The answer of the defendants in error, in addition to a general denial, set up a contract consisting of a bid in writing made by Speer and Dow and the acceptance thereof by the board of trustees of the town, and alleged that by the terms of this contract Speer and Dow were entitled to the accrued interest. This bid and its acceptance comprises the contract referred to in the first assignment of error, and the grounds urged *Page 145 against its admission in evidence may be briefly stated as follows:

(1) Because the waterworks bonds did not run for the full period of 25 years.

(2) Because the contract was made with the board of trustees, and not with the town treasurer.

(3) Because no special bond of the town treasurer was executed and filed before the sale of the bonds was made.

These grounds for objecting to the introduction of the contract in evidence seem to us to be wholly without merit.

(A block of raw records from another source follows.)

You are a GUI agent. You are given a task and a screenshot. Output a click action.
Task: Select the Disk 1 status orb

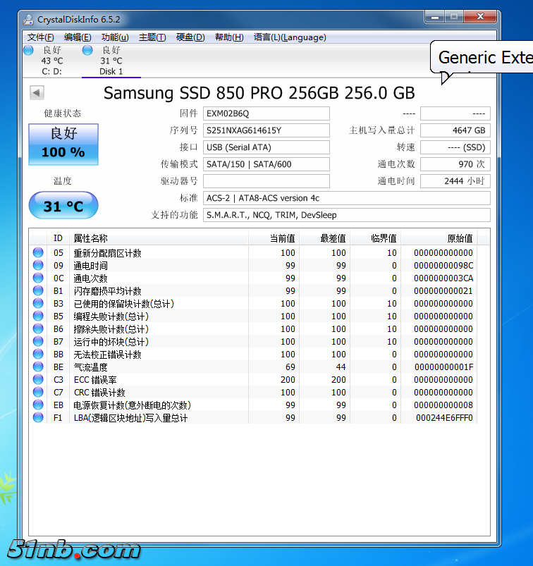click(x=87, y=51)
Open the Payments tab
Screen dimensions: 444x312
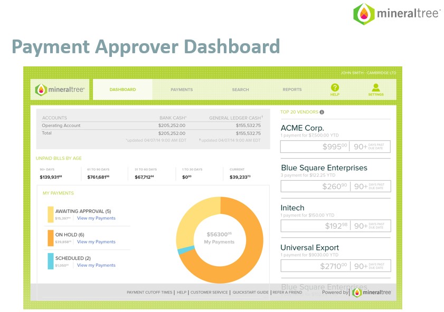(x=182, y=90)
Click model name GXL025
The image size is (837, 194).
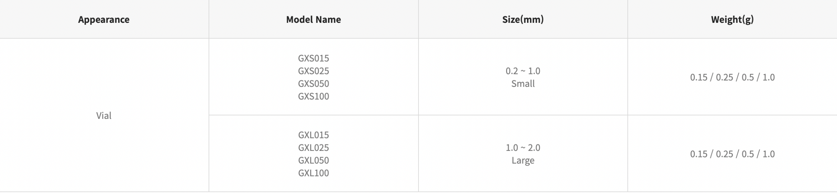(313, 148)
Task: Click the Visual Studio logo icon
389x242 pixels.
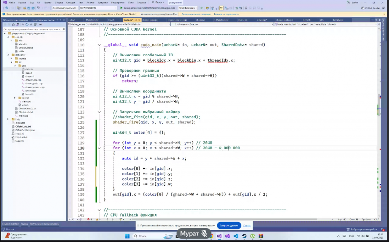Action: tap(5, 2)
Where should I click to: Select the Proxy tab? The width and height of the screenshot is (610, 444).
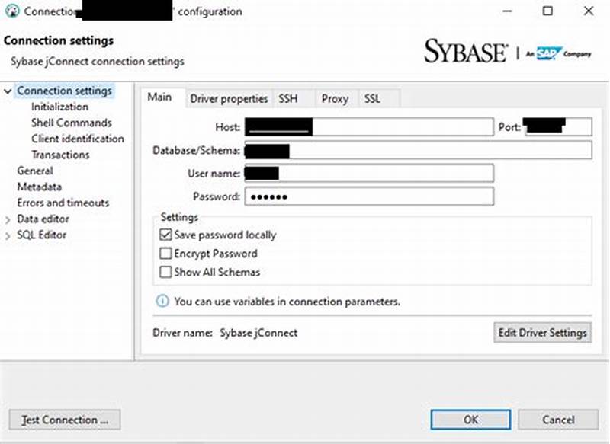[334, 98]
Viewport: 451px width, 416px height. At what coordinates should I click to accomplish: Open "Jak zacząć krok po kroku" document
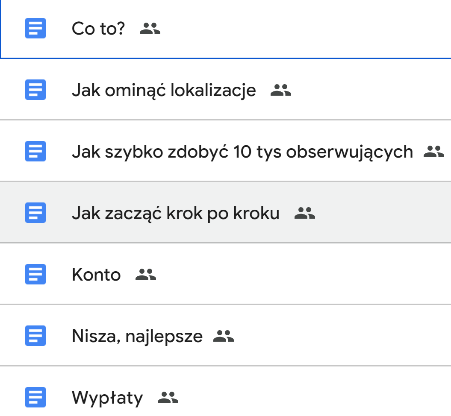click(175, 213)
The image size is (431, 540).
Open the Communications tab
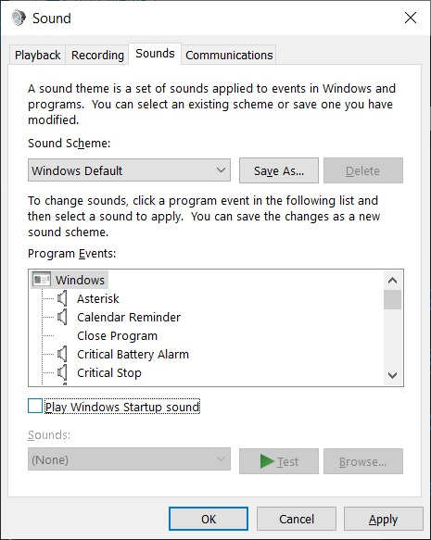point(229,55)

They all question the validity of the bonds themselves, and as the action of the plaintiff was commenced and prosecuted on the theory that the bonds were valid and that the sale to Speer and Dow was regular in all respects, we do not feel called upon to pass upon their validity for the purpose of ruling on this question. The plaintiff in its petition alleged that the sale of the bonds was contracted for by Speer and Dow at Ft. Smith, Ark., but does not attempt to state the terms of the contract in detail, or whether the same was oral or written. There can be no doubt that the contract referred to in the petition of the plaintiff and the one set up in detail in the answer of the defendants and later introduced in evidence were one and the same contract.

As the only question in the case turns on whether Speer and Dow were entitled to the accrued interest by the terms of this contract, its admissibility in evidence seems obvious. And as it was admitted below that the bonds were delivered to Speer and Dow pursuant to the terms of this contract, there is nothing in the case for review except the pure question of law arising out of the construction placed upon this contract by the trial court. In these circumstances, assignments of error predicated upon the giving or the refusal to give instructions are wholly immaterial.

Although the case seems to have been submitted to the jury, the trial court correctly entertained the view that in the circumstances developed by the evidence it was his duty to construe the contract. This he did, and found as a matter of law that by the terms of the contract Speer and Dow were entitled to the accrued interest. This is clearly shown by one of the instructions given and objected to, which reads as, follows:

"There was a written contract in this case, which is; undisputed by both parties. whereby Speer and Dow, bond buyers, of Ft. Smith. Ark., were to purchase these bonds at 98 per cent. on the dollar. The contract clearly shows that they were to pay 98 per cent. of the $50,000. This controversy arises from the fact that there was some time elapsed between the date of the bonds and the time they were delivered, and it is being contended here, in substance and effect, that the town treasurer should have collected 98 per cent. of the face of the bonds that were due at the time of the delivery, but the undisputed contract, as I construe it, contemplates that they, Speer and. Dow, should have these bonds witch coupons attached, and of course that would allow them to collect the face of these coupons from the city."

As upon an examination of the contract we agree with the construction placed upon it by the trial court, nothing further remains to be said.

For the reasons stated, the judgment of the court below is affirmed.

OWEN, C. J., and RAINEY, HARRISON. and JOHNSON, JJ., concur.